The beard seems to have more personality than the man who wears the silk shirts.
It is then, right when the nurse with the mask over her nose pushes the button where the seat goes whirrrrrrr and leans back ever so slowly, right when she asks you, "How are you, Shady?" you realize the only thing you know for certain is that you are not an okay person and this is not an okay place to be. You are one of the sea monsters now, one of the cats on the TV, and you will not be smiling when they take the photograph if they ever let you out again. But you say, "Good, how are you?" and then you surrender your mouth.

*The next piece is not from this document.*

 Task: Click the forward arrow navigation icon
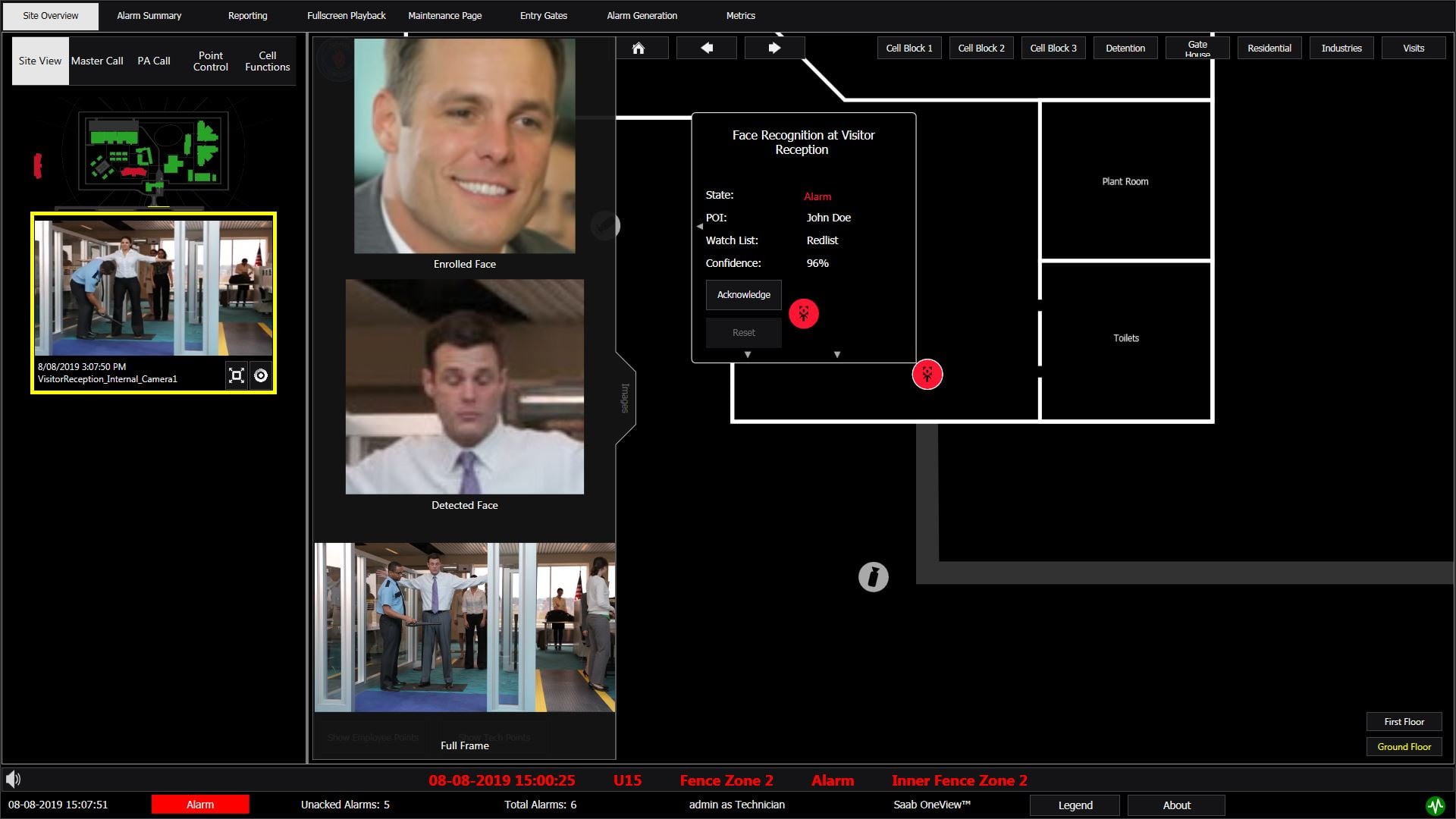774,48
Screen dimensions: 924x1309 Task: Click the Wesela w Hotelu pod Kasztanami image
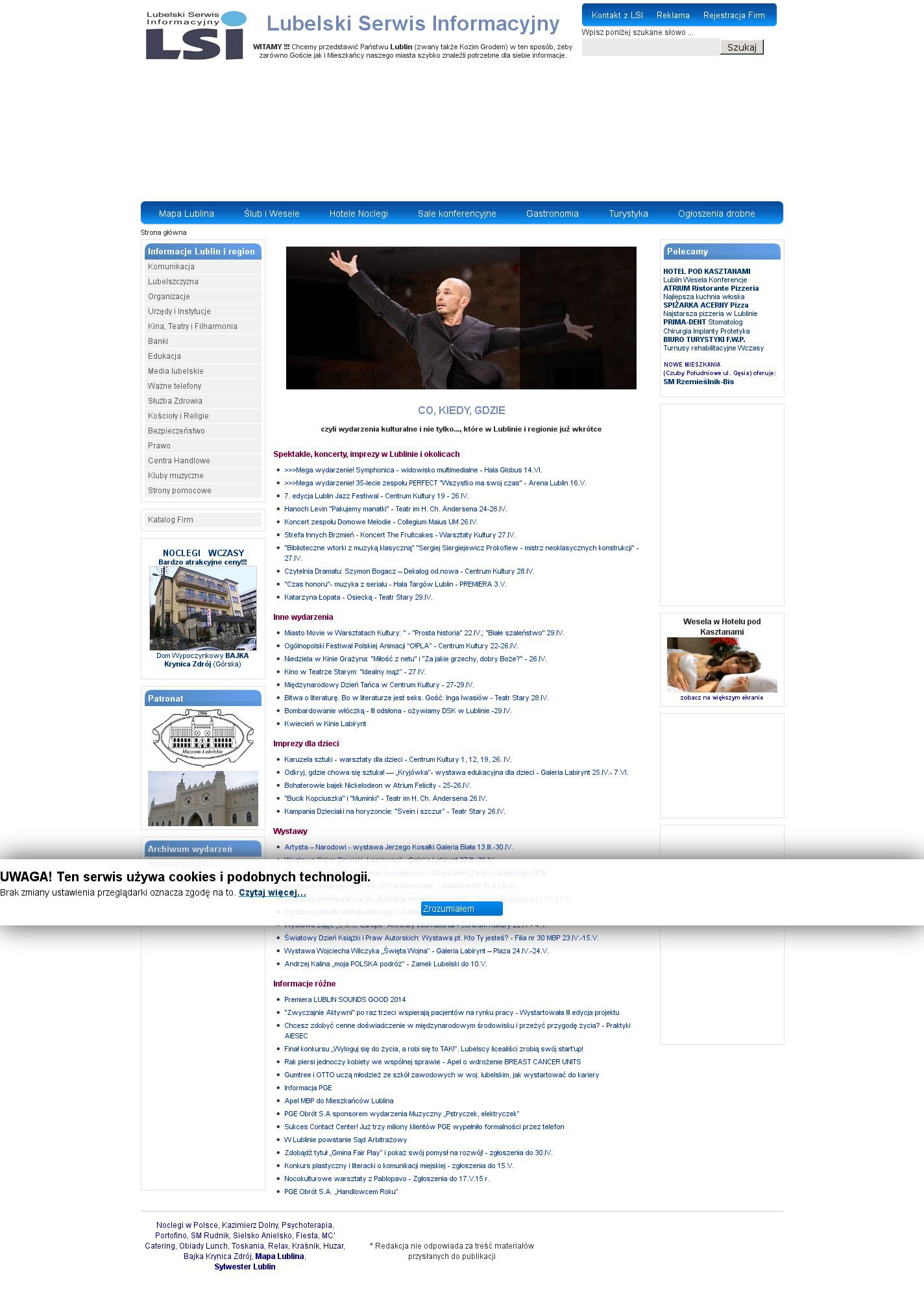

It's okay to tell him, when the orthodontist asks, and your mouth is already held open with all the stuff inside, cotton and fingers and metal things and whatnot, making speech impossible. When he asks, "How are you?" you look him in the eyes and say clearly, "I would like to bleed, sir," and he laughs at his own stupid question. The photographs stare and the sea monsters stare and the television laughs because someone fell out of a boat again, someone fell out of a boat.
A monster fell out of a boat in an orthodontist's office and I really hope I am not the only one who saw it.
I like you. And your blog. But maybe not your orthodontists beard. But eveything else about you I like.